I was recently reminded of a work incident that occurred a few years ago whenn I needed to retrieve a forgotten password.  The coworker/system, instead of generating a new password and emailing it to me and forcing me to immediately change it, brought the password up in the clear.  I use, shall we say, racy, embarrassing passwords.  They haven’t been compromised and I remember them but I don’t want others to know what they are for the obvious reason that they are passwords but for the less obvious reason that the might be construed as very weird.

So it is weird and bad enough if one of your coworkers pulls up a password which embarrasses you.  The other day I was at the library and…yep…you got it.  I ask to see if I can view a history of books that I have checked out and the female librarian asks for my card number.  I give it to her and as she is saying “the default password is “111111” which I had changed at first logon, she is somehow pulling up my account with my “not for public consumption  password” and telling me that I have such and such checked out.

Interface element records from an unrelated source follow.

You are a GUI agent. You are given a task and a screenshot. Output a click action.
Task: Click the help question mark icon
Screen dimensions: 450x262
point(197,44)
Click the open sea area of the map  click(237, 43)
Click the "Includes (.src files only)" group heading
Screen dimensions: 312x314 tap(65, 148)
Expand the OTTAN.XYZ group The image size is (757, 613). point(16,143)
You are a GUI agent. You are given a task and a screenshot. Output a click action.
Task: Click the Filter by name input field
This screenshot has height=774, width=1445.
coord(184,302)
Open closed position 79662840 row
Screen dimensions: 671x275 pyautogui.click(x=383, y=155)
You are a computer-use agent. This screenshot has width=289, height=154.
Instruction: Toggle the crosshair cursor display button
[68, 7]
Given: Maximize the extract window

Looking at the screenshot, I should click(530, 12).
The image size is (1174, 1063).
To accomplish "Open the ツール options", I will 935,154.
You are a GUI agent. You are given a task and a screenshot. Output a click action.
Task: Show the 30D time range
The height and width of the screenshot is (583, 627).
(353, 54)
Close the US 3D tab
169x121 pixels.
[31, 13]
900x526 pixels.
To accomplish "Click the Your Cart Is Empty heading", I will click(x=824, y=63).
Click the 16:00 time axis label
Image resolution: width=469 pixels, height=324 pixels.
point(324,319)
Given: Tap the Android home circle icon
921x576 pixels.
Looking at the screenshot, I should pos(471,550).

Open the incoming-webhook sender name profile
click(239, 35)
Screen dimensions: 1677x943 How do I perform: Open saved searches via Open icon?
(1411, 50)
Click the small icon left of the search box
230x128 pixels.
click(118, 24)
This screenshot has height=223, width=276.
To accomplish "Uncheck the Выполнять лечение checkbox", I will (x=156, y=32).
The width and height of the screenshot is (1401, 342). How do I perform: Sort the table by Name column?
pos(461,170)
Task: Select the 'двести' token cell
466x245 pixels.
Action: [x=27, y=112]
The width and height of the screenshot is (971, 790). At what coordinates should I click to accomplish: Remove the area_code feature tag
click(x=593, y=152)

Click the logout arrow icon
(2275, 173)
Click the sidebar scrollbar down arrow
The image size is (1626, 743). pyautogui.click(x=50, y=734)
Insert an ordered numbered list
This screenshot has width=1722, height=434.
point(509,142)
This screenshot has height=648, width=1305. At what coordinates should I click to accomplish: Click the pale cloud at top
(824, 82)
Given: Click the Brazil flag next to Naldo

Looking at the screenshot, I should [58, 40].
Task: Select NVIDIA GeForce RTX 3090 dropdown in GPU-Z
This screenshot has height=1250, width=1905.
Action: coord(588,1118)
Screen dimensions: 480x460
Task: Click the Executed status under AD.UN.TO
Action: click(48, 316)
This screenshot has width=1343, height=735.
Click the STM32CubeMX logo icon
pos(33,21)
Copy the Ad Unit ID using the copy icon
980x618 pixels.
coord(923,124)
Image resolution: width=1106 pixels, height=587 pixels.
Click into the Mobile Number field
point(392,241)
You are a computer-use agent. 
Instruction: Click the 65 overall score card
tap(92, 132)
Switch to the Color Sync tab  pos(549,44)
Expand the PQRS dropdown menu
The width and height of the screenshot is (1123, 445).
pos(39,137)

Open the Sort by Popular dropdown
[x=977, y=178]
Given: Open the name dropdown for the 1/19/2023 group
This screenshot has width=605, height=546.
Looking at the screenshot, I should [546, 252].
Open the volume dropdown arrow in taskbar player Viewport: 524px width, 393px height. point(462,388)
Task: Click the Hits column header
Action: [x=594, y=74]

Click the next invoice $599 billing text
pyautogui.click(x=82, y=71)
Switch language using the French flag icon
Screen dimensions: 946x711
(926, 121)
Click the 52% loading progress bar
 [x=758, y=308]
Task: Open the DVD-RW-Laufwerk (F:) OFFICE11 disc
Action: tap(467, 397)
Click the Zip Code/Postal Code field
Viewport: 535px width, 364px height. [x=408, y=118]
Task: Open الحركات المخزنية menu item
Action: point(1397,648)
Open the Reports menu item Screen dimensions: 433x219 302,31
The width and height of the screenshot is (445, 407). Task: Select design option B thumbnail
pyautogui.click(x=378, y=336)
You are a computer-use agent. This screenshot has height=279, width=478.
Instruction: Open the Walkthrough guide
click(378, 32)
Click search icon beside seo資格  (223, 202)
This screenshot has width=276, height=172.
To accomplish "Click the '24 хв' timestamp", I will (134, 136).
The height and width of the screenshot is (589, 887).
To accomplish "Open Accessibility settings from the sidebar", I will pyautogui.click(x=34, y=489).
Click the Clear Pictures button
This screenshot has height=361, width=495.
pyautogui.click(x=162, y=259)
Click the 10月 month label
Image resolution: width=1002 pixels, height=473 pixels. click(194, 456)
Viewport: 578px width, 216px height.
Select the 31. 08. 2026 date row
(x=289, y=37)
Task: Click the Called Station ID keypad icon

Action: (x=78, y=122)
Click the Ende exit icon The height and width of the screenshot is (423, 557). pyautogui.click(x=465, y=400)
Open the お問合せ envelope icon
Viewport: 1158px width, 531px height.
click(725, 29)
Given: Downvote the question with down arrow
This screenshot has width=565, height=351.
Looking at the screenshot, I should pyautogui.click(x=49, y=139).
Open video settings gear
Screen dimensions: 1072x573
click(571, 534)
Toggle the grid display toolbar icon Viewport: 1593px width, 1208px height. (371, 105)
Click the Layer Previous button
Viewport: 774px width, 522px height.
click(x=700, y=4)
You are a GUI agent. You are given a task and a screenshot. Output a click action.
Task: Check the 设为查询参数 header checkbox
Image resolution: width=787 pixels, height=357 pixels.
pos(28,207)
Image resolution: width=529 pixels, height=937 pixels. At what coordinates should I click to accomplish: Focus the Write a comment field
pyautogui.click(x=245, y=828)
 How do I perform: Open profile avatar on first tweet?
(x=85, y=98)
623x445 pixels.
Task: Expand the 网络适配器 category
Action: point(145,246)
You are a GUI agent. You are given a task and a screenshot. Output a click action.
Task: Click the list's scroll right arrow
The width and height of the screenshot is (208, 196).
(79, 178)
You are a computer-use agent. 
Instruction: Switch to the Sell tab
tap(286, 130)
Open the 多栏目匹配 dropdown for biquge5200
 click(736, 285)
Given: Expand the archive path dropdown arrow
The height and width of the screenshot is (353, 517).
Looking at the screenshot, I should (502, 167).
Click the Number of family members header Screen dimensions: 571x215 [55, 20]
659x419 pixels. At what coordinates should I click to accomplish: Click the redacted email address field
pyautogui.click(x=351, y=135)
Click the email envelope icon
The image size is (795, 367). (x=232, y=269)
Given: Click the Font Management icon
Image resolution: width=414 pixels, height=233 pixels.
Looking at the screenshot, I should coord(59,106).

Well  I know what I had currently checked out.  I wanted to see a history of all of the books I had checked out.  I think that they can’t keep that info for privacy reasons though I may be wrong about that.  NTL, the librarian said that they might not be able to store all that info due to storage limitations.  I kind of doubt that because all you need are a few fields like a card number linked to a user name, and every book that had been checked out on that card number.  That database would not require that many fields and take up that much disk space in my estimation.

The bottom line is why do we still have major databases systems out there that store passwords in the clear?  If you are a system administrator and can reset passwords, whether or not the password is in the clear is no matter.  But if you are a hacker, it is a different story.  No serious computer system should store passwords in the clear!